1/28/2005

Valentim Berlinsky

Nestes dias, a presença em Lisboa e Barcelona do lendário Quarteto Borodin e a proximidade das comemorações do centenário de Shostakovich fizeram-me pensar na entrevista que tive a sorte de fazer, há alguns anos e para Mundo Clasico, a Valentim Berlinsky, o violoncelista fundador dos Borodin. Actuou de tradutor o pianista do Moscow Piano Quartet, Alexei Eremine, que foi aluno de música de câmara de Berlinsky em Moscovo (o MPQ tem há vários anos uma temporada própria de concertos em Cascais, patrocinada pela Câmara Municipal, pelo que Alexei fala muito bem português).

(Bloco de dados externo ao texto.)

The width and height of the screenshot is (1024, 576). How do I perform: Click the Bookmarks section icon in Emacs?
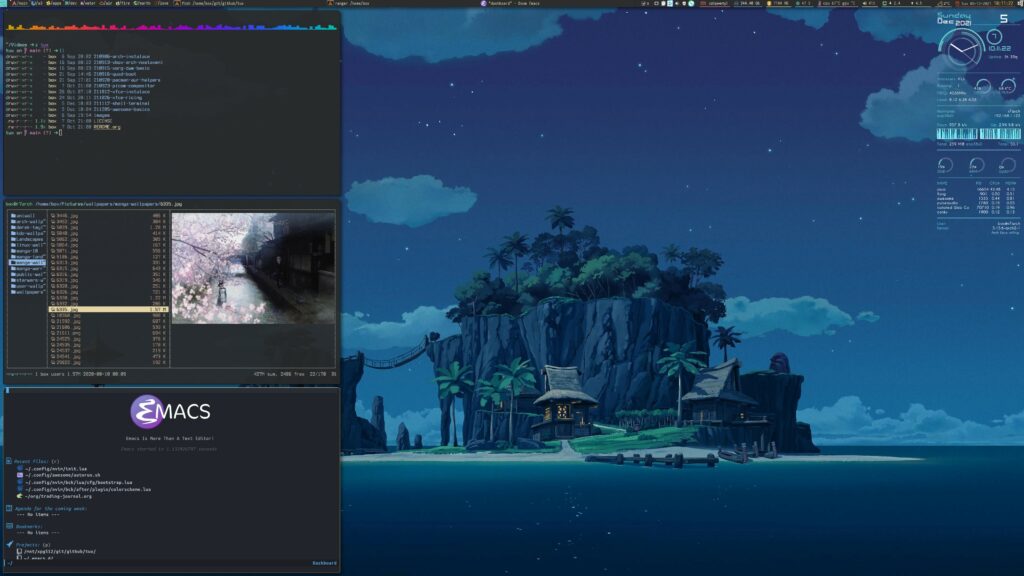(8, 526)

Berlinsky – um russo à antiga – impressionou-me de forma durável. É mais para o franzino, ia vestido de forma confortável, ao estilo inglês, e permaneceu toda a entrevista com a cara apoiada sobre a mesma mão com que segurava um cigarro. Ali, na sua cara escondida atrás dos dedos e do fumo do tabaco, brilhava um dos olhares mais penetrantes que tenho encontrado na minha vida. Falámos sobre Shostakovich, claro está, e sobre as lágrimas que o compositor podia deixar cair em silêncio durante as audições privadas dos seus quartetos, executados, entre outros agrupamentos, pelos Borodin. Imaginem uma sala pequena, onde ninguém se move e só se chora, repleta de amigos chegados e de fantasmas.

A musicologia anglosaxónica anda há vários anos (como se pode verificar na exaustiva cronologia disponível no site Music under Soviet rule: Shostakovichiana, no link «The Shostakovich Debate») a tentar decidir se Shostakovich foi ou não foi um dissidente. Apesar da admiração que sinto por Richard Taruskin – grande crítico das opções de Shostakovich, mas também um dos mais influentes musicólogos de hoje, autor da recente história da música da Oxford University Press à qual voltarei de aqui por uns dias –, não consigo evitar uma certa revolta perante a exigência de heroísmo a alguém que viveu, demasiado perto, a loucura do estalinismo.